RIKI LINDHOME: DEAD INSIDE – ⭐️⭐️⭐️⭐️ – a one woman musical comedy about infertility that works on every level

Photograph by Elisabeth Caren

RIKI LINDHOME: DEAD INSIDE 

Soho Theatre – Dean Street, London – until 18 April 2026

running time: 70 minutes no interval 

https://sohotheatre.com/events/riki-lindhome-dead-inside/

Delight (ours) and pain (hers) sit side-by-side in Dead Inside, with empathy squeezing in somewhere in between. American actress and musician Riki Lindhome’s unique, self-penned show is a fusion of musical comedy, confession, bravery and bat-shit crazy. It’s wholly irresistible but cuts surprisingly deep when it needs to. 

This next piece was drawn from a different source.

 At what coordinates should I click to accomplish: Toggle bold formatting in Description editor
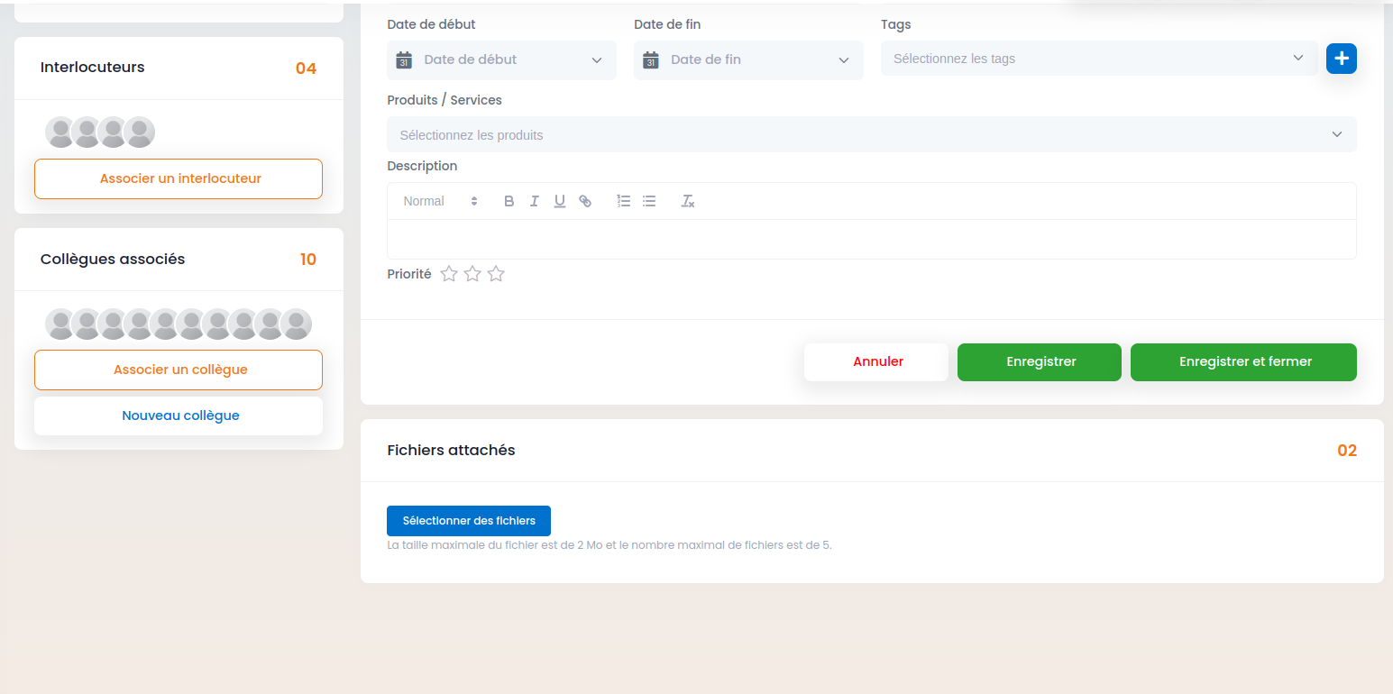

The depth is essential, indeed inevitable: Dead Inside deals with that most sensitive and personal of topics, female infertility, specifically as experienced by Lindhome, whose sunny, kooky stage persona occasionally fissures to reveal authentic, but understandable, darkness. She’s a self-described “delusional optimist” but there’s a whole lot more to her than that, including killer comedy chops and an ability to write and perform satirical songs that suggest a sexually explicit, American Victoria Wood.

Equipped only with a guitar, a flute, a keyboard (all of which she plays), a video screen, some bubbles and a winning presence, Lindhome describes the various processes and psychological challenges involved in being a woman longing for a child while being acutely aware that time is ticking by. She wryly rejects the patronisingly cosy term “fertility journey”, reasoning, rightly, that men don’t couch their health struggles in such a way, i.e. nobody ever talks about their “gout journey”.

As well as her screen work as an actress, Lindhome is half of a comedy-folk duo Garfunkel And Oates: her consummate skills as musician and comedienne are here coupled with raw lived-life experience, a commendable willingness to laugh at herself and an even more commendable eschewing of self-pity. Collectively, this makes her the perfect conduit through a thorny, potentially distressing story that examines how society judges childless women as much as it’s about biological need. Miscarriage, channelling anger through avoidance, Disney Princesses, despair…it’s all laid out here. Lindhome is tremendously likeable, shuffling on with the insouciance of a charismatic goofball whose self-deprecating manner masks a lethal wit and intelligence that periodically get unleashed to devastating effect.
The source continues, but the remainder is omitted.